**TASK STATEMENT**
Wherever the line that contains "Task: Click the Open deck button" falls, repeat it and the lines after it exactly until the records end, without any pictures.

**Data entries**
====================
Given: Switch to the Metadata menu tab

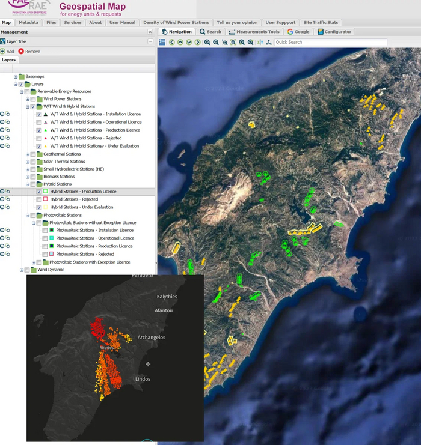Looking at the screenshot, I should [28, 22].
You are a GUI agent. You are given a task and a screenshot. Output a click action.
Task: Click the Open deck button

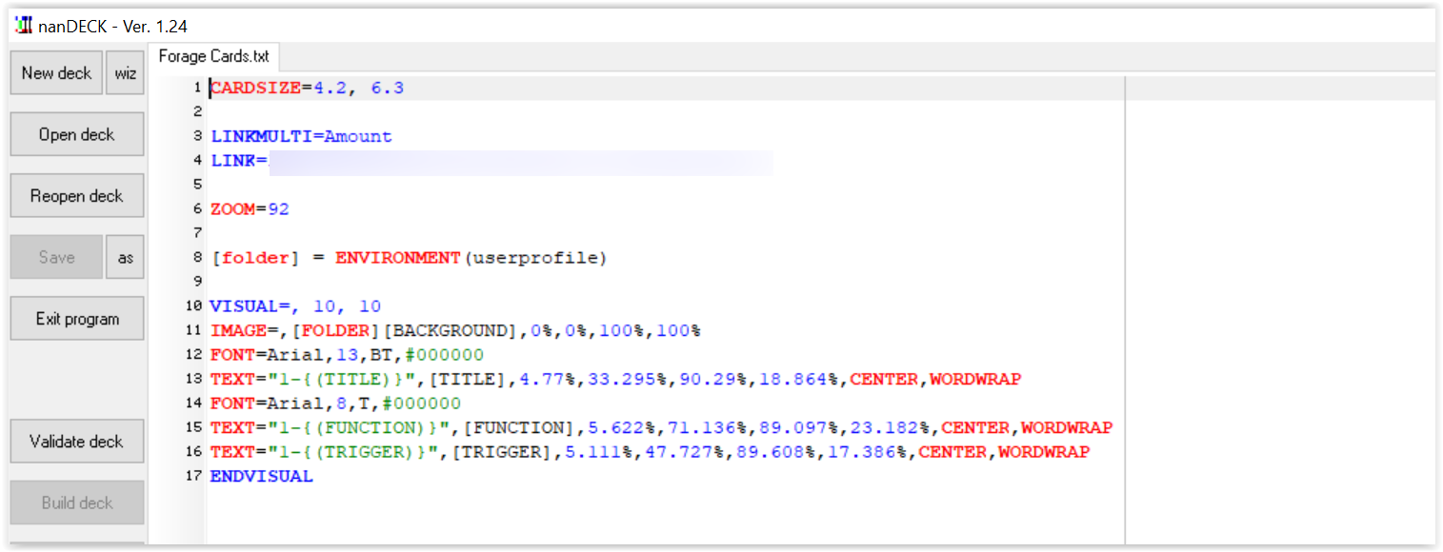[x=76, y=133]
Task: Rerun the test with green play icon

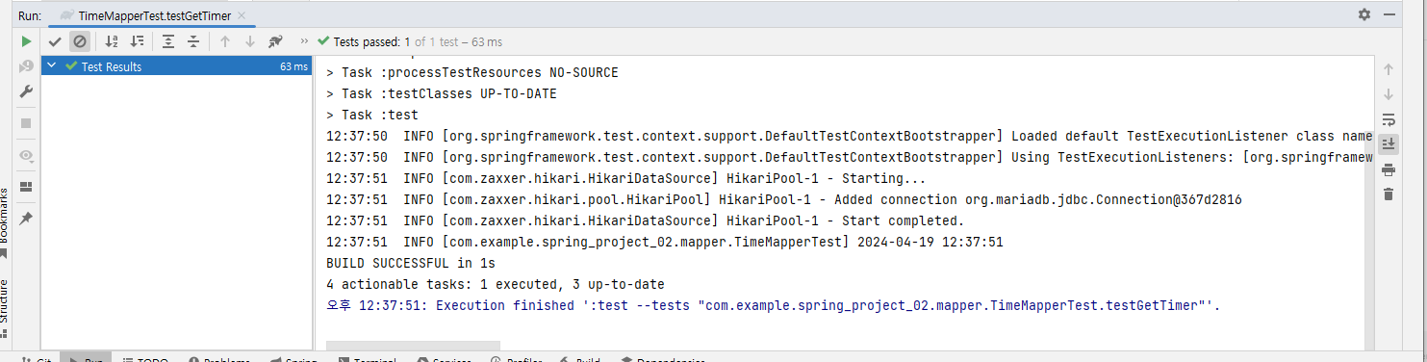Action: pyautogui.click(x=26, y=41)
====================
**RESULT**
Task: Click the Open deck button

[x=76, y=133]
Task: Rerun the test with green play icon

Action: pyautogui.click(x=26, y=41)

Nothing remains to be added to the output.